Great deposit cleaner but stings: Boston Advance Cleaner

The Boston Advance Cleaner, often sold in a 2 pack with the Boston Advance Conditioner, is a great deposit cleaner. But it also stings like crazy if you ever get it in your eye so remember to always clean off the cleaner with saline before you put the contact lens in your eye. You should also soak the contact in a conditioning solution, like the Boston Advance Conditioning Solution, before you put it in your eye.





Product information

Best Biweekly Protein Deposit Cleaner: Progent

Progent works so well as cleaning off protein deposits that you only have to use it biweekly. It is a great supplemental cleaner for your hard contacts, but you still need a daily multi-purpose solution or cleaner/conditioner combo.



Directions for Use

Easiest to find Conditioning Solution: Boston Conditioning Solution

This is usually packaged with the Boston Advance Cleaner, which is Step 1. This is step 2, a conditioning solution for your contact lens after you clean it with the Step 1 Cleaner.


Product Information

Best Ortho-K Lens Conditioning Solution: Refresh Celluvisc

This is my absolute favorite conditioning solution to put in my Ortho-K hard contacts before I put them in. It just makes the lens so much more comfortable. It is also the best lubricant eye gel if your eyes are super dry and you don’t mind the goopy-ness. The goopy-ness makes the soothing dry eye relief last longer because the drops don’t just evaporate immediately. However, it can blur your vision temporally right when you put it in because it is so goopy. Personally, I like to pair Clear Care cleaner with Refresh Celluvisc drops as conditioning solution. I fill my hard Ortho-K lenses up with Refresh Celluvisc before I put them in at bedtime for the optimal nighttime correction of my vision when I sleep. Refresh Celluvisc is often sold out or backordered, so I often buy a bunch of it to hoard whenever I can find it.


Product Information

Jeff’s Pick: Scleralfil Preservative Free Saline Filling Solution

Daytime scleral wearers have to fill their lenses up with a preservative free saline filling solution before inserting their lenses in the morning. According to Jeff’s blog, he recommends trying all of the available preservative free filling solutions for Scleral lenses because a lot of it is personal preference. But when I asked him what his personal favorite was, he said he liked Nutrifil and Scleralfil, but Scleralfil is so hard to find that he uses Nutrifil.



Product Information

Jeff’s Pick: Nutrifil preservative free saline filling solution

Jeff’s favorite preservative free saline filling solution that is more readily available.




Product Information

Lacripure preservative free saline filling solution

This is what I prescribed to all my keratoconus patients before I met Jeff and started reading his blog. Now I’m just going to point my patients to this blog post so they can experiment with all the filling solutions until they figure out which one they like the best.




Product Information

Purilens preservative free saline filling solution

Another preservative free saline filling solution option.

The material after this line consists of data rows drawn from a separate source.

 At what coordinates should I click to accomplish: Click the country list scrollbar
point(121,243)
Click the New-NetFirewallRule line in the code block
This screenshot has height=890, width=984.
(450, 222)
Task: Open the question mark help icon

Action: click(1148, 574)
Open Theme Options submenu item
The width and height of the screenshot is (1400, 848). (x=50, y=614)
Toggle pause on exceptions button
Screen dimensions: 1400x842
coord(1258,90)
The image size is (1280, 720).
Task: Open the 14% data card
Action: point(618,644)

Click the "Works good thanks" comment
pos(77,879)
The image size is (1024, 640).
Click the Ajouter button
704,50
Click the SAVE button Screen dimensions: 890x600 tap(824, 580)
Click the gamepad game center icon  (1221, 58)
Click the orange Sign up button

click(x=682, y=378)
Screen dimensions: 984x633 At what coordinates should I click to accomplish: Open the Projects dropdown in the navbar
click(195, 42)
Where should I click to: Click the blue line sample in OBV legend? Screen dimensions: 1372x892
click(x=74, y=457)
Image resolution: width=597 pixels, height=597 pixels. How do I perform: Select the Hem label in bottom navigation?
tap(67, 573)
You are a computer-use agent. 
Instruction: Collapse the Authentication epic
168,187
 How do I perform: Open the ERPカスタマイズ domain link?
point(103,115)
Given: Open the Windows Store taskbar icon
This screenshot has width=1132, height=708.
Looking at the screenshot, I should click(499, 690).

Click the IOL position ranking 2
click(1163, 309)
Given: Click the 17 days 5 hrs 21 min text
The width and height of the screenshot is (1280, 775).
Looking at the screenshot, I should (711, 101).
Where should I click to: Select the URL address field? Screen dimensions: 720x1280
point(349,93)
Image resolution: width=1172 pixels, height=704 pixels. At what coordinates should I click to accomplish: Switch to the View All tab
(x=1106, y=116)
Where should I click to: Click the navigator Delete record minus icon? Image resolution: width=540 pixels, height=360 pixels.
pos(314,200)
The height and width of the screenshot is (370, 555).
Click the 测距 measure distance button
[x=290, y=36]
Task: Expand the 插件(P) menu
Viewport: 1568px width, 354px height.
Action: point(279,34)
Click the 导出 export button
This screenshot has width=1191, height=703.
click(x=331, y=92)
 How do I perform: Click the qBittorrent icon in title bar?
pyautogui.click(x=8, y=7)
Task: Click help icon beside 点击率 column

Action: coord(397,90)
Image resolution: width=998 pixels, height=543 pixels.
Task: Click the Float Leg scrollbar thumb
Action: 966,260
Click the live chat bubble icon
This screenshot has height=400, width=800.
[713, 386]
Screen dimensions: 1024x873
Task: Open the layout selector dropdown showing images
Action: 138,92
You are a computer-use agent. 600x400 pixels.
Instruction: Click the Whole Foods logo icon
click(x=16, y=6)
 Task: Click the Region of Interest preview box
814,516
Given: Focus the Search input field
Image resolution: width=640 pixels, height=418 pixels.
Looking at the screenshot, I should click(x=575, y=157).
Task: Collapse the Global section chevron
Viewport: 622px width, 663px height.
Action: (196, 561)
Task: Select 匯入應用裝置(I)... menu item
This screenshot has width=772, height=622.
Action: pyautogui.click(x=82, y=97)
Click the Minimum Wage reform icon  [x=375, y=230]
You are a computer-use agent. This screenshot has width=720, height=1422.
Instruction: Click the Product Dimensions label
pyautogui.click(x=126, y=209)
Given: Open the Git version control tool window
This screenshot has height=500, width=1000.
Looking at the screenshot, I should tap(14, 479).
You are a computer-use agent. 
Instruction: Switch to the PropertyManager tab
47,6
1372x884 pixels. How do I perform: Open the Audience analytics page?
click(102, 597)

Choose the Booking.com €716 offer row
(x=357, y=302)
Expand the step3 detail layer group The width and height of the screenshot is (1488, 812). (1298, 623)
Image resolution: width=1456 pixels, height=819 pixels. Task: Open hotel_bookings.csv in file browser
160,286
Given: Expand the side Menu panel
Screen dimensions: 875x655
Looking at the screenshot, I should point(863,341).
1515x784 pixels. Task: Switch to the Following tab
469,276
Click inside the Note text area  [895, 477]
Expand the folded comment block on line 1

Hard Contact Lens Plungers

Scleral lens Inserter

These giant vented plungers are used for inserting daytime scleral lenses.

Hard Lens Remover: vented

These smaller vented plungers are used for removing hard contact lenses. Half of my patients prefer the vented plungers and the other half prefer the non-vented ones without the hole in the middle.

Hard Lens Remover: non-vented

These are the non-vented plungers for removing hard lenses. Some patients prefer these to the vented plungers because you don’t have to squeeze the plunger to attach it to and release it from the lens.